Business email compromise (BEC) attackers are more frequently impersonating third-party vendors and suppliers in order to trick unwitting victims to send them money, marking a significant shift from traditional BEC attacks where attackers instead impersonated company executives and other employees within a victim's organization.
New research from Abnormal Security found that attacks that impersonated third-party vendors made up over half (52 percent) of all BEC attacks in May, and overtook internal employee impersonation attacks for the first time starting in January. The number of more traditional BEC attacks that impersonate internal employees, meanwhile, dropped 17 percent year-over-year. One of the most popular third-party vendor impersonation BEC tactics, which researchers have termed vendor email compromise, has been around for years and involves attackers pretending to be vendors either through compromising their email accounts or through spoofing their email addresses, and then convincing their customers or suppliers to transfer payments.
While researchers have previously highlighted vendor email compromise attacks, the fact that this tactic is now overtaking traditional BEC attacks “is an important milestone in the evolution from low-value, low-impact attacks like spam to high-value, high-impact attacks that can cost thousands of dollars,” said researchers with Abnormal Security in a Wednesday report.
The impersonation of third-party vendors can amount to more money than traditional BEC attacks - in some cases, more than two to three times higher, said researchers. In fact, researchers found that the average vendor email compromise attack cost businesses $183,000, and the highest amount requested so far reached $2.1 million. Vendor email compromise also widens the net for reaching more victims. If attackers compromise a “high-value” target at a vendor or supplier company, such as an accounts payable specialist, they can access their lists of customers or vendors. Threat actors can then launch thread hijacking attacks against these companies from the compromised email of the third-party vendor or supplier, asking them to arrange a wire payment.
“We’ve seen this shift… for a number of reasons, most notably because it gives threat actors a plethora of additional trusted identities to exploit,” said researchers. “Even the smallest businesses likely work with at least one vendor, and larger companies have supplier numbers in the hundreds or thousands.”
“For vendors and suppliers, it's critical to prevent the initial email or data compromise that leads to the second stage of a financial supply chain compromise attack that targets their customers.”
Meanwhile, employees at businesses have become increasingly aware that executives are unlikely to email them with financial requests, making internal employee impersonation attacks less effective. At the same time, vendor email compromise attacks are difficult for victims to detect because targets are often less familiar with their vendors, and because the initial compromise, which affects the third-party vendor, does not occur on the downstream targeted companies themselves. Vendor email compromise also paves the way for trickier social engineering tactics: Attackers may have access to a number of real documents - such as actual copies of vendor’s invoices or other financial documents stolen from the compromised inboxes - that can help them convince victims that the attack is legitimate.

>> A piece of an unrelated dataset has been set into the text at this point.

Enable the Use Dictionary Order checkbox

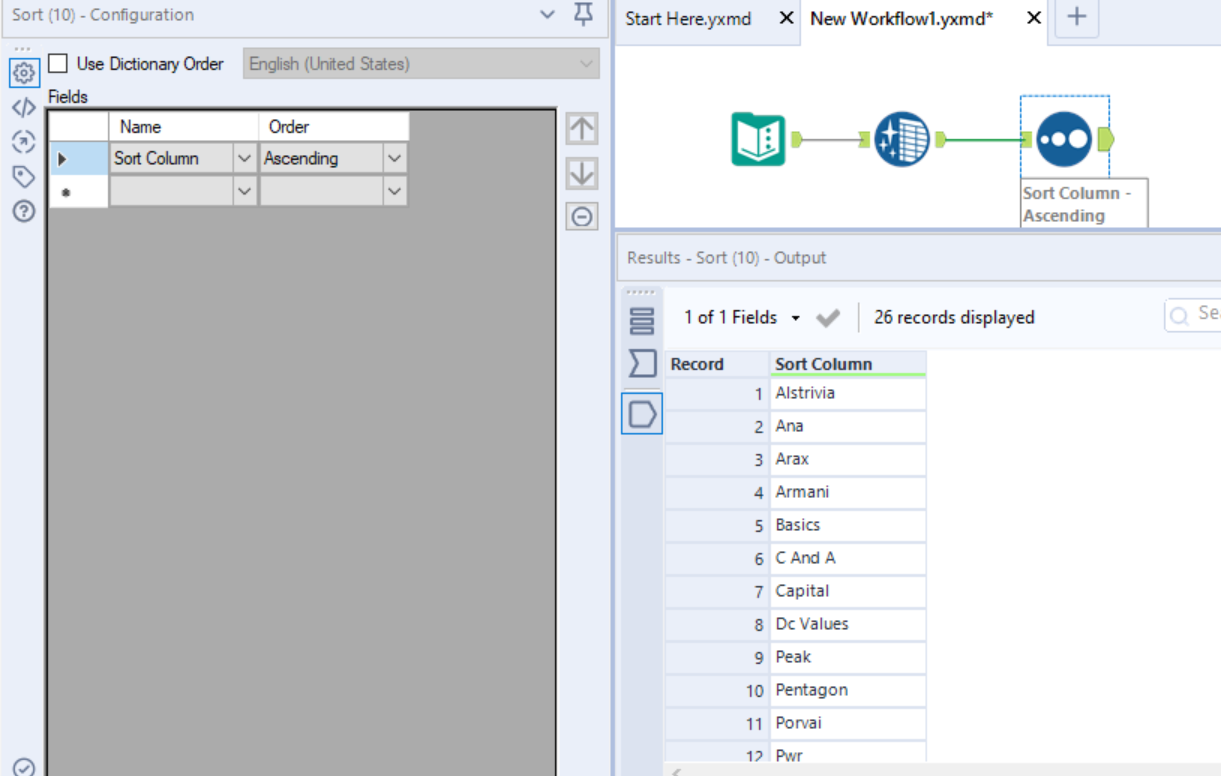(x=58, y=64)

Attackers are branching out with several types of attacks similar to vendor email compromise that focus on the web of relationships between suppliers, vendors and customers. These include attacks that impersonate a supplier’s executive and then use stolen information about outstanding payments to target the supplier’s customers and request that these outstanding payments be sent to an attacker-controlled account, for instance. Overall, BEC attacks have been around for decades, yet they still represent one of the top types of cybercriminal attacks that pose a formidable threat for businesses. That’s because BEC attacks work: The FBI’s Internet Crime Complaint Center (IC3) this year revealed that BEC (and email account compromise) victims reported nearly $2.4 billion in losses in 2021, a 28 percent increase over the previous year.
Crane Hassold, director of threat intelligence at Abnormal Security, said that vendor email compromise attacks continue to grow in overall volume year after year, and he sees that growth continuing in years to come.
“For vendors and suppliers, it's critical to prevent the initial email or data compromise that leads to the second stage of a financial supply chain compromise attack that targets their customers,” said Hassold. “The biggest problem is that, many times, the vendors that are compromised as part of a financial supply chain attack are small companies that don't have budgets to dedicate to robust email defenses, which makes the solution much easier said than done.”